Os trabalhos começam em julho, quando será liberado o financiamento de 14,5 milhões de reais da Fundação de Amparo à Pesquisa do Estado de São Paulo (Fapesp). Além da região Guaporé-Mamoré, outra área de pesquisa do projeto nos próximos cinco anos será a região das Guianas, também fronteiriça, com 26 línguas em seu território. “O centro está sendo criado para dar conta de todas as línguas do Brasil. A gente vai começar com esses dois focos porque são urgentes no momento. São as regiões mais diversas e menos conhecidas. As outras duas que são multilíngues, o Alto Xingu e o Alto Rio Negro, já são mais estudadas por iniciativas anteriores”, explica a linguista Luciana Storto, que vai comandar as pesquisas ao lado da antropóloga Maria Luísa Lucas.
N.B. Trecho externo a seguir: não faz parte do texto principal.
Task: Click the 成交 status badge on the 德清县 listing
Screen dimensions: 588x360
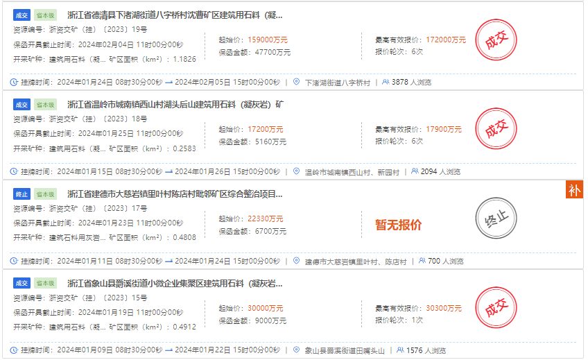Action: click(x=21, y=15)
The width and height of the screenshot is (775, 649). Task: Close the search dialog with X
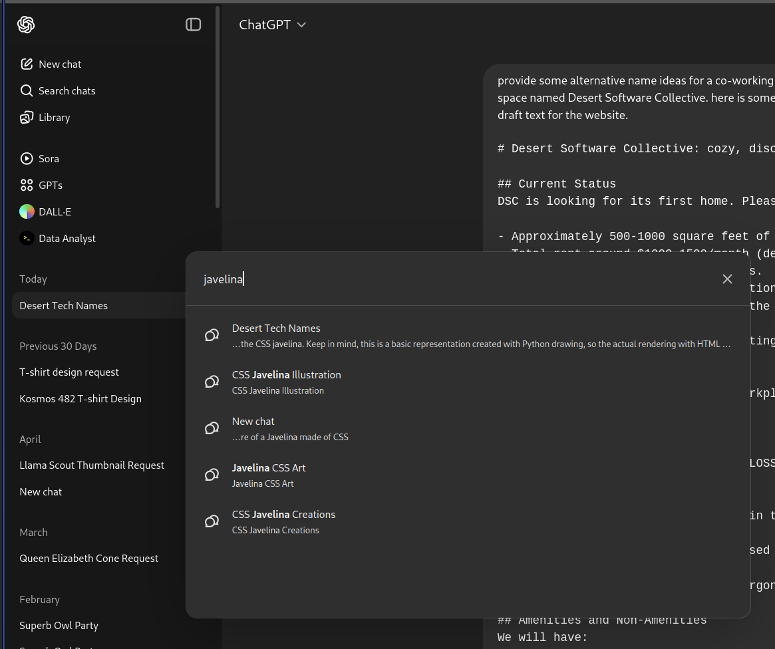[727, 279]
Para encurtar a distância entre São Paulo e a Região Norte, os pesquisadores que vão trabalhar nas terras indígenas são aqueles que já atuam nelas há muito tempo, incluindo profissionais estrangeiros. “A equipe que eu montei é de pessoas que já têm autorização para trabalhar em terra indígena e boas relações com os povos”, explica Luciana. “Vamos fazer essas parcerias com as comunidades indígenas através de nossos pesquisadores, e ouvir delas o que gostariam de fazer que ainda não foi feito.” Unindo linguística, arqueologia e antropologia, a expectativa dos coordenadores é levantar hipóteses sobre como foi a ocupação dessas regiões antes da chegada dos colonizadores. “É importante fazer o registro das línguas, mas ele tem que ser claramente acompanhado de pesquisas antropológicas que nos deem o entendimento não só do registro fonético, mas também do contexto no qual aquele vocabulário é utilizado. Isso é novo no âmbito do estado de São Paulo e da USP”, explica Eduardo.

O centro de documentação abrirá processo seletivo para catorze bolsistas de graduação e pós-graduação e cinco bolsistas técnicos. A intenção é dar prioridade para as candidaturas indígenas. Uma meta é trabalhar em cooperação com as comunidades indígenas de São Paulo. Na capital, há territórios em locais como Jaraguá e Parelheiros. O projeto também bebe da fonte de iniciativas semelhantes no país, com as quais estabeleceu parceria: o Museu Emílio Goeldi, em Belém, e o Museu Nacional dos Povos Indígenas, no Rio de Janeiro.
Em 2015, Eduardo e Luciana tentaram começar um estudo similar de documentação de línguas indígenas, que não avançou por falta de financiamento. Alguns anos depois, em 2022, a colaboração entre o MAE e o MLP teve início, com a exposição Nhe’e Porã: Memória e Transformação, realizada no Museu da Língua Portuguesa com objetos do Museu de Arqueologia e Etnologia. Com os olhos (e ouvidos) do Brasil e do mundo voltados para a Amazônia, o centro de pesquisa chega em boa hora.
Publicado em VEJA São Paulo de 20 de junho de 2025, edição nº 2949.